====== Texto de lectura ======

Una de las teorías sobre la ficción se deriva de la lógica modal de Kripke. Hay mundos posibles que no tienen una referencia en la realidad, y aún así tienen entidad propia. Quienes han escrito al respecto aplicándolo a la literatura han sido críticos como Umberto Eco, Thomas Pavel y sobre todo el checo Lubomir Dolezel en su libro de 1997, Heterocósmica: ficción y mundos posibles. Que haya personajes de ficción que no remiten a un modelo real pero que se comportan como si ellos fueran reales, a tal punto de que parecen tener vida propia, es lo que Dolezel dice respecto a Hamlet, aunque más manifiesto sería el caso de Don Quijote y Sancho Panza, los personajes de Cervantes, con tantos retratos y esculturas pero sin un modelo original.

Entre las reglas de los mundos ficcionales, una establece que si se abre un mundo de ficción, este puede volver a abrirse en cualquier momento. No significa que el protagonista no pueda morir. De hecho, la muerte de un personaje es un simulacro de final, porque la historia puede continuar por otros sitios y con otros personajes. Los detectives de novelas policiales pasan de una novela a otra resolviendo caso tras caso. Y lo que tenemos más cerca, casi como una épica de la apertura de mundos, es el trabajo serial de las películas de Marvel. A mí me gustaría hablar de lo que hicieron Onetti o Javier Marías en sus novelas, pero prefiero hablar de Marvel, y en concreto de la última película, Spiderman: camino a casa, dirigida por Jon Watts, porque extreman las fisuras de los mundos posibles vinculándose a otra ficción, la de los Vengadores, ese selecto grupo de superhéroes. Para resumir, llevamos prácticamente unos diez años (otros dirán que desde la década del sesenta del siglo pasado) con una especie de telenovela ramificada donde se han cruzado varios superhéroes de ficción: de Superman a Batman, de Hulk a Thor, de la Mujer Maravilla a la Viuda Negra. Se trata de una saga cósmica en la que es posible perderse con facilidad si no se manejan los referentes cada vez más abiertos y sobrepoblados. Por si esto fuera poco, en la última película de Spiderman a la que aludo, el universo paralelo se abre, autorreferencialmente, a otros Spiderman que saltan por una puerta dimensional al mundo del más reciente, el del actor Tom Holland, que se encuentra rodeado por el Spiderman de 2002 (Tobey Maguire) y el de 2012 (Andrew Garfield). Pasada la primera perplejidad y las sonrisas, los Spiderman comentan sus particularidades como adolescentes con juguete nuevo. Juntos, no solo que vencen a los enemigos, sino que los redimen y los devuelven curados a sus respectivos universos. Por supuesto, se cumple la regla de apertura perpetua del mundo de ficción (no se sorprendan si vuelven más adelante). La pregunta consiste en saber si las puertas se abrieron porque no hay ventanas para que pase un poco de aire fresco. Lo que podría llevar a una subregla: el vaciamiento individual del personaje no puede reemplazarse por un llenado paralelo.

======

▶ **Ejercicio propuesto A**
Indica si cada afirmación concuerda con el texto sobre los mundos de ficción. Responde sí o no y cita literalmente las palabras del texto que lo deciden: (i) Dolezel publicó Heterocósmica en 1997; (ii) la muerte del protagonista cierra para siempre el mundo de ficción; (iii) Spiderman: camino a casa fue dirigida por Tom Holland.
El texto y los registros no guardan ninguna relación entre sí.

====== Material de trabajo ======

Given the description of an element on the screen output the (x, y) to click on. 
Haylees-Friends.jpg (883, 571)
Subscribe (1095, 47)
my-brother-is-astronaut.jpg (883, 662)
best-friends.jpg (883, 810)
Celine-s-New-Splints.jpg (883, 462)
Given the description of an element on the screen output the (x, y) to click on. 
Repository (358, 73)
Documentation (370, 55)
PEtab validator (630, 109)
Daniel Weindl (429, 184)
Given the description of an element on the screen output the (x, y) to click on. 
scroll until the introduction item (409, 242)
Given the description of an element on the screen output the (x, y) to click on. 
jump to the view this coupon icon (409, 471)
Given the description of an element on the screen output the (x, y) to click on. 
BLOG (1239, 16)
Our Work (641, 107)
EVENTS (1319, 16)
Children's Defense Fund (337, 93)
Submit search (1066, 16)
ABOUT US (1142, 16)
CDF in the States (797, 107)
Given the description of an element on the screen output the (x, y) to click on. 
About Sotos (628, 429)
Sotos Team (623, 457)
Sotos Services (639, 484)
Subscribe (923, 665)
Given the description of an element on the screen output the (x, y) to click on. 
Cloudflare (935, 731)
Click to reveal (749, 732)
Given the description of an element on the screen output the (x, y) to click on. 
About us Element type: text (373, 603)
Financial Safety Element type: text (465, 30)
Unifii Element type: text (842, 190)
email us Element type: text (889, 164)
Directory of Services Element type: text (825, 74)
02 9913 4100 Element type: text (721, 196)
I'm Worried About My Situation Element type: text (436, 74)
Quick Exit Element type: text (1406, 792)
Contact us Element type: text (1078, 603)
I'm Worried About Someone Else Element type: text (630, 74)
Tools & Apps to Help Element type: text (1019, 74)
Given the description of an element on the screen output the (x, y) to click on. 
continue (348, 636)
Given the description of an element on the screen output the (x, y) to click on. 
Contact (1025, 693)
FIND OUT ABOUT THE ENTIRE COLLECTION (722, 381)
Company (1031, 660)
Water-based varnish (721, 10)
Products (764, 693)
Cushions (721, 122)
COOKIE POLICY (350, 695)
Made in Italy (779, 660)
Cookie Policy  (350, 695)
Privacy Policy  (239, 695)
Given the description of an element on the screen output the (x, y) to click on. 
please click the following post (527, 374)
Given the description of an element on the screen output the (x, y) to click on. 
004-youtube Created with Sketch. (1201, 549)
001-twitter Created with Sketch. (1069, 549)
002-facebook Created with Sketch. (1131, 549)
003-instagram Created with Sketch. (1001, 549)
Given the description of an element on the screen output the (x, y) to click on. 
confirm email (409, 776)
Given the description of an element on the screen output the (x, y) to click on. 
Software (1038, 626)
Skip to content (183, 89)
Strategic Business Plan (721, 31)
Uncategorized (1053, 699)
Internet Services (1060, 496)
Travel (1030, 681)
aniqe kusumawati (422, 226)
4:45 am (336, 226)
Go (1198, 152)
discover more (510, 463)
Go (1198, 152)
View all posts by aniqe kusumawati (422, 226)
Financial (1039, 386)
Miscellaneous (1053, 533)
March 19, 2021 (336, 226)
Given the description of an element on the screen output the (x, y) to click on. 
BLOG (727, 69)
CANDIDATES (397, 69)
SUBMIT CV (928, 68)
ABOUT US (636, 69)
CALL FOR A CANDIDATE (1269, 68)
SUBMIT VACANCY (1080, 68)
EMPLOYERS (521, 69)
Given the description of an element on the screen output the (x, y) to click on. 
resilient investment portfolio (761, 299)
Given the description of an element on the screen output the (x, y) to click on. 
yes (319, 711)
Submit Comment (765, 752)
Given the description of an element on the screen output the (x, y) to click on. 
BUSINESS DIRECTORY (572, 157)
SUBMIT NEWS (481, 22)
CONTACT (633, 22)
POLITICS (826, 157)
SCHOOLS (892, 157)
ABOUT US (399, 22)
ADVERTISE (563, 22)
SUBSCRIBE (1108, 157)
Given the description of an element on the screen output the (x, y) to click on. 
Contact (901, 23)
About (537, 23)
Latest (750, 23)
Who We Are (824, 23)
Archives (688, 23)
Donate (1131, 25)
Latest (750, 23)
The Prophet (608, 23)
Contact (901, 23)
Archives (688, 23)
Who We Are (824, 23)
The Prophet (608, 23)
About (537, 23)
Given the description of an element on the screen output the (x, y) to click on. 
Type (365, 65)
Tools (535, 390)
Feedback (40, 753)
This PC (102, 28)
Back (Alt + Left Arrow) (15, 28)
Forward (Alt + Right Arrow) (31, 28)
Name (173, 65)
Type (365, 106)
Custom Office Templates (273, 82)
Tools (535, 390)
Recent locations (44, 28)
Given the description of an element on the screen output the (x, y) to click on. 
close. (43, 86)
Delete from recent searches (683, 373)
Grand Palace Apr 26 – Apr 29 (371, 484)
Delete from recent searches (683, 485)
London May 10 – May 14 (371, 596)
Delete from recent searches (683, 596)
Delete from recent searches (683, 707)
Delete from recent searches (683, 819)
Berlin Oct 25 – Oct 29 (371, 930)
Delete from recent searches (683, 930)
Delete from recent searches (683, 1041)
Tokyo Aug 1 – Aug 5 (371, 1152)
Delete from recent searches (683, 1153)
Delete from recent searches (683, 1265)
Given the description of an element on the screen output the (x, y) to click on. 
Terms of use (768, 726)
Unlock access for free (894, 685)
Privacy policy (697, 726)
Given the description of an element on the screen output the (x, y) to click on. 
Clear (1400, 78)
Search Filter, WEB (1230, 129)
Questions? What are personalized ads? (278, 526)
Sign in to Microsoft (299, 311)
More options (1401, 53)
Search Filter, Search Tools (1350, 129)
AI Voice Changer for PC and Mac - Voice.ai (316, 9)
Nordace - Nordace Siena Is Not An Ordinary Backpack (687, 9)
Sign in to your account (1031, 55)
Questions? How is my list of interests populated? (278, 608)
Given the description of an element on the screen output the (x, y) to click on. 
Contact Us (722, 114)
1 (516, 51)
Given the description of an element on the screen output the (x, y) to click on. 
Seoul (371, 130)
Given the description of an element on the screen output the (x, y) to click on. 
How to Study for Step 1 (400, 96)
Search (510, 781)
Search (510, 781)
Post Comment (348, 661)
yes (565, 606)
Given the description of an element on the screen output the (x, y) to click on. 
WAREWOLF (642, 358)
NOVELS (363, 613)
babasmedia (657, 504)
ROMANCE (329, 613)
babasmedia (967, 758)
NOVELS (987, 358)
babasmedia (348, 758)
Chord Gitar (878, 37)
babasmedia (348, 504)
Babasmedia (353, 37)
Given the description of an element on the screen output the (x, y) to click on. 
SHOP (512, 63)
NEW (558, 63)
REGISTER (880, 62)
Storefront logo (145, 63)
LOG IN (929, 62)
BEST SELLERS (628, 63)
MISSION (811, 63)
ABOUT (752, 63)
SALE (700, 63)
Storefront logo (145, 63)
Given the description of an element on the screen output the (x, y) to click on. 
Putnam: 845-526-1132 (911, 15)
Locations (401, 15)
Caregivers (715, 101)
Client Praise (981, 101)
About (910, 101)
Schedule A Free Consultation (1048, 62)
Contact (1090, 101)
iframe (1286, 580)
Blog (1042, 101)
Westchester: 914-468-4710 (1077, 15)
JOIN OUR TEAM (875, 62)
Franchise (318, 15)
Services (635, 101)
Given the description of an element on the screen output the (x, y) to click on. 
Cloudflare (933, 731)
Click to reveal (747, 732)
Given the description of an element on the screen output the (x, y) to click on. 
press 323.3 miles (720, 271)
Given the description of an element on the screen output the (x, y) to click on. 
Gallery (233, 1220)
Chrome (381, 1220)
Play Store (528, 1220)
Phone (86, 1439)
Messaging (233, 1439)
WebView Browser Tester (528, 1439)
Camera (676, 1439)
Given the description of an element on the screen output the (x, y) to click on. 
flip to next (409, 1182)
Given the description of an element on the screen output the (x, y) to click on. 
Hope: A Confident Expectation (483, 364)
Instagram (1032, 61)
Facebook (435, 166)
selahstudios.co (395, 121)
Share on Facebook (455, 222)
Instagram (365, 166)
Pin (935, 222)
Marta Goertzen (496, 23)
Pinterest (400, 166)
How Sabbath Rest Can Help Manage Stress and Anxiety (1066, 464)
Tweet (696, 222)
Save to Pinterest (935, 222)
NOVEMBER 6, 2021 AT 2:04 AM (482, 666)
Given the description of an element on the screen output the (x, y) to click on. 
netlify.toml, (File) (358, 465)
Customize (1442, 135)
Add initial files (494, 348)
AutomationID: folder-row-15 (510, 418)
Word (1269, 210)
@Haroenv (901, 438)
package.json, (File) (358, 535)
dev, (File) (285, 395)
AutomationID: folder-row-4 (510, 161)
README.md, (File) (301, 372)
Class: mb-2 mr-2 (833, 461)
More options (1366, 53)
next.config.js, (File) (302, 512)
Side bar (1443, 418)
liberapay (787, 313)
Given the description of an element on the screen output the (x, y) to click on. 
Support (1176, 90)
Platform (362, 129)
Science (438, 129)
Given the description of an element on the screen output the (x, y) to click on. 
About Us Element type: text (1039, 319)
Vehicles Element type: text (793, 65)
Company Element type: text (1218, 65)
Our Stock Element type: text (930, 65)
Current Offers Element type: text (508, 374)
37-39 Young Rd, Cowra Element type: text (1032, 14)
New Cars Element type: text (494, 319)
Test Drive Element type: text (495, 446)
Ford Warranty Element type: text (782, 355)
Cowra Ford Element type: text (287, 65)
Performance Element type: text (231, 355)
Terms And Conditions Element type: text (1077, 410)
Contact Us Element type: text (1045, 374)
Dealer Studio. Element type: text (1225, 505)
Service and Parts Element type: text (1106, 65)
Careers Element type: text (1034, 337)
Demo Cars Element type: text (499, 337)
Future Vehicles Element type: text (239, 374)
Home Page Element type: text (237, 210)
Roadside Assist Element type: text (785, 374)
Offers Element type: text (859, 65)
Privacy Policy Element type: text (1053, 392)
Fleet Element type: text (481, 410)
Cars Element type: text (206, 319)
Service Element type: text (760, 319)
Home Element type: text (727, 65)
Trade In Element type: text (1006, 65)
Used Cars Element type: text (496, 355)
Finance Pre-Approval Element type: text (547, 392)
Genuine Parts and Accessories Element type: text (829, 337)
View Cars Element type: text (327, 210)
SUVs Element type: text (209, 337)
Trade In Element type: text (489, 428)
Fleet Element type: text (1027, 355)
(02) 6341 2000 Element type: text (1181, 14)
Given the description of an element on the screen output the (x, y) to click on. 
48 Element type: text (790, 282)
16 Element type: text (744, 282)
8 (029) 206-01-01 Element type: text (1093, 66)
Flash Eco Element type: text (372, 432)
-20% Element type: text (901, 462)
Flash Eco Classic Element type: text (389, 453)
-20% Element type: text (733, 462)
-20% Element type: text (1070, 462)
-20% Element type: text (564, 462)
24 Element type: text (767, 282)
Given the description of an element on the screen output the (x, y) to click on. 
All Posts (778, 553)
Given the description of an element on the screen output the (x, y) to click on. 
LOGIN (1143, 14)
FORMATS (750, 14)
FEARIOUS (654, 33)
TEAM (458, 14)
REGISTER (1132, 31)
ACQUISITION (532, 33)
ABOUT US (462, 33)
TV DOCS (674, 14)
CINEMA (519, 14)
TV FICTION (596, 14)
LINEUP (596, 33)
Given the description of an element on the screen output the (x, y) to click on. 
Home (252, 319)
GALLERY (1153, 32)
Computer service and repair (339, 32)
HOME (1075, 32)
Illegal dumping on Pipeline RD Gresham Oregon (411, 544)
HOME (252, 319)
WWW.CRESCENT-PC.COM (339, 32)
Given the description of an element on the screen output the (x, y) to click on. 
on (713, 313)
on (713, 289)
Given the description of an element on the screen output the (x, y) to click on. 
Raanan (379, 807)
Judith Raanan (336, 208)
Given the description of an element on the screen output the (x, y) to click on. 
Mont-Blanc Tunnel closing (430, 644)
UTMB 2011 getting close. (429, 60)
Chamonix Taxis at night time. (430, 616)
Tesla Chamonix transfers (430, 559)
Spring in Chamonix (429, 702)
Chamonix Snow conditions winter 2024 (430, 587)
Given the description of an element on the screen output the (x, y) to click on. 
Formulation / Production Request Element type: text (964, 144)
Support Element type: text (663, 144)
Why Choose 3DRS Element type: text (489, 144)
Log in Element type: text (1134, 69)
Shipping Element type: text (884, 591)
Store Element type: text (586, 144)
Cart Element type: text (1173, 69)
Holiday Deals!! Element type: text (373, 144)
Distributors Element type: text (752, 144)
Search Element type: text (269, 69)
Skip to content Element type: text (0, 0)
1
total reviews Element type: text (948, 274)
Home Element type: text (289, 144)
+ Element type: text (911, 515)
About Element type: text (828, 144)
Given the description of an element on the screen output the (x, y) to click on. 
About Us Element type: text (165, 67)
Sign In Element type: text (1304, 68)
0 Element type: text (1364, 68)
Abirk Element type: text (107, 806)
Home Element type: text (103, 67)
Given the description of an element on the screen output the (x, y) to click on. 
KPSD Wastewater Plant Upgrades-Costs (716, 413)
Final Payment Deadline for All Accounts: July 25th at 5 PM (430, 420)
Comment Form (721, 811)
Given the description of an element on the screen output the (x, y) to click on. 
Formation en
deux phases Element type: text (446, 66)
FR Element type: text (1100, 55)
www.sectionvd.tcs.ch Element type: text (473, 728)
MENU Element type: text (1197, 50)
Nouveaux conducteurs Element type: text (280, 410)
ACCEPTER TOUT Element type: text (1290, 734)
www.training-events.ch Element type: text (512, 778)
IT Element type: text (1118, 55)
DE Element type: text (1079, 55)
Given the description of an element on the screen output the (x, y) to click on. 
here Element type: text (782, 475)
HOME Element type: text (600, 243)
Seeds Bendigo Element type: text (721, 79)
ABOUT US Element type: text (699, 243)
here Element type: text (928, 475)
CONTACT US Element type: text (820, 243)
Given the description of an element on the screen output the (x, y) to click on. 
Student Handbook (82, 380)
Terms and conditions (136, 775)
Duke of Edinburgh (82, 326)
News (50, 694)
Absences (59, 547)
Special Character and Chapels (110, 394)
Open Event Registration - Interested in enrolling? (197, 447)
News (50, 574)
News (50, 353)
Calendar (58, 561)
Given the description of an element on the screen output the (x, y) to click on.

======

▶ **Ejercicio propuesto B**
Cita textualmente las líneas de los registros desde la primera hasta la que contiene "jump to the view this coupon icon (409, 471)", esta incluida.

▶ **Respuesta del ejercicio A**
(i) Sí: «el checo Lubomir Dolezel en su libro de 1997, Heterocósmica: ficción y mundos posibles».
(ii) No: «la muerte de un personaje es un simulacro de final, porque la historia puede continuar por otros sitios y con otros personajes».
(iii) No: «Spiderman: camino a casa, dirigida por Jon Watts».

▶ **Respuesta del ejercicio B**
Given the description of an element on the screen output the (x, y) to click on. 
Haylees-Friends.jpg (883, 571)
Subscribe (1095, 47)
my-brother-is-astronaut.jpg (883, 662)
best-friends.jpg (883, 810)
Celine-s-New-Splints.jpg (883, 462)
Given the description of an element on the screen output the (x, y) to click on. 
Repository (358, 73)
Documentation (370, 55)
PEtab validator (630, 109)
Daniel Weindl (429, 184)
Given the description of an element on the screen output the (x, y) to click on. 
scroll until the introduction item (409, 242)
Given the description of an element on the screen output the (x, y) to click on. 
jump to the view this coupon icon (409, 471)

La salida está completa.